Her administrative assistant’s point was you don’t hire people from your past. Fielding was from Scarpetta’s past. He’d had his problems, but then who hadn’t? When she had accepted the position up here and had started looking for a deputy chief, she wondered what Fielding was doing, tracked him down, and found out he wasn’t doing much.
Benton’s input had been unusually toothless, maybe even patronizing, which made more sense to her now. He’d said she was looking for stability, and often people move backward instead of forward when they are overwhelmed by change. Feeling the desire to hire someone she’d known since the early days of her career was understandable, Benton had said. But the danger in looking back was that we saw only what we wanted to see, he’d added.
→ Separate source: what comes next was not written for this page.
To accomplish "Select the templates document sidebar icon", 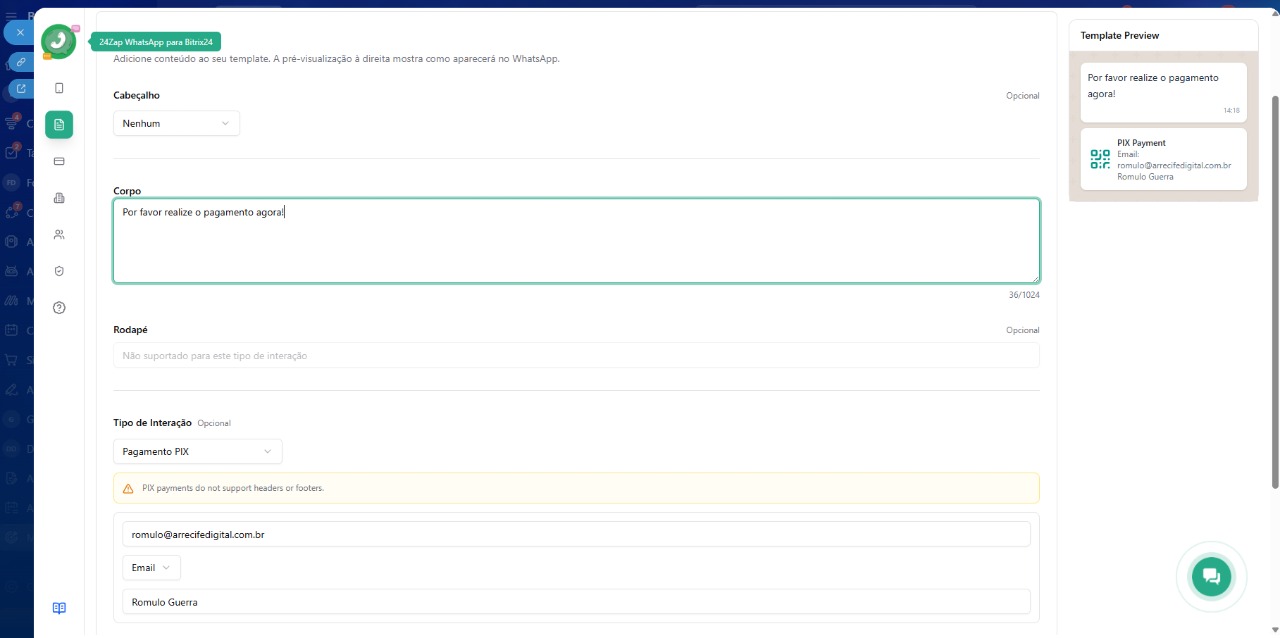I will coord(59,124).
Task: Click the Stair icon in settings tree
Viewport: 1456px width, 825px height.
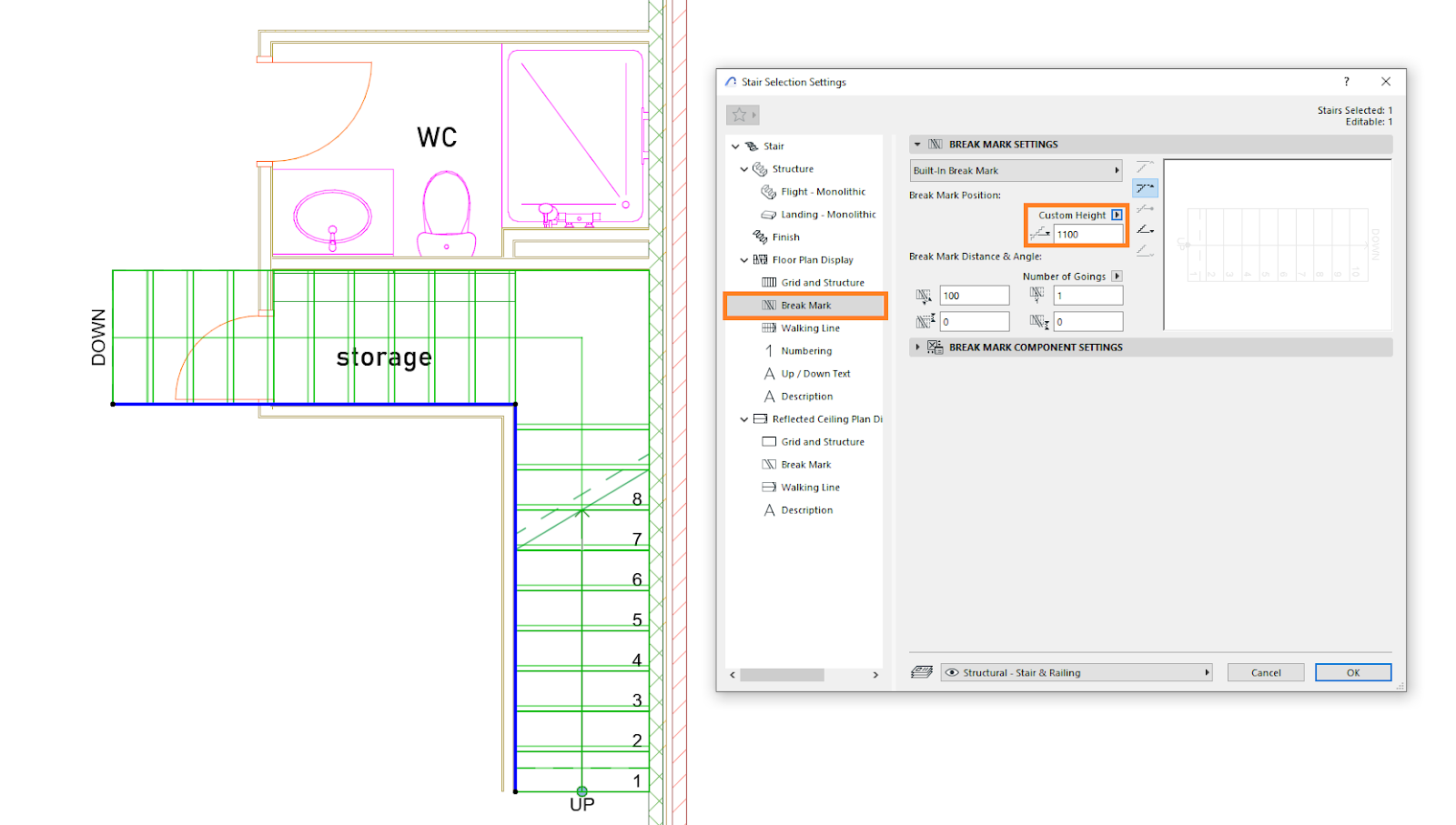Action: pyautogui.click(x=752, y=146)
We saw what made us feel safe.
What Benton had chosen to avoid is why she didn’t feel safe to begin with. He hadn’t wanted to get within range of how she really felt about her domestic life with him, which was as chaotic and dissonant as it had ever been. Since their relationship began with an adulterous affair more than fifteen years ago, they’d never lived in the same place, didn’t know the meaning of day-to-day togetherness, until last summer. Theirs had been a very simple ceremony in the garden behind her carriage house in Charleston, South Carolina, where she’d just set up a private practice that she then was forced to close.
Afterward, they’d moved to Belmont, Massachusetts, to be near his psychiatric hospital, McLean, and her new headquarters in Watertown, where she’d accepted the position of chief medical examiner of the Commonwealth’s Northeastern District. Because of their proximity to New York, she thought it a fine idea for them to accept John Jay College of Criminal Justice’s invitation to serve as visiting lecturers there, which included offering pro bono consultation for the NYPD, the New York Medical Examiner’s office, and forensic psychiatric units such as the one at Bellevue.
“. . . I know it’s not the sort of thing you’d look at or maybe even be a big deal to you, but at the risk of pissing you off, I’m going to point it out.” Bryce’s voice penetrated her preoccupations.
She said, “What big deal?”
“Well, hello? Don’t mind me. I was just talking to myself.”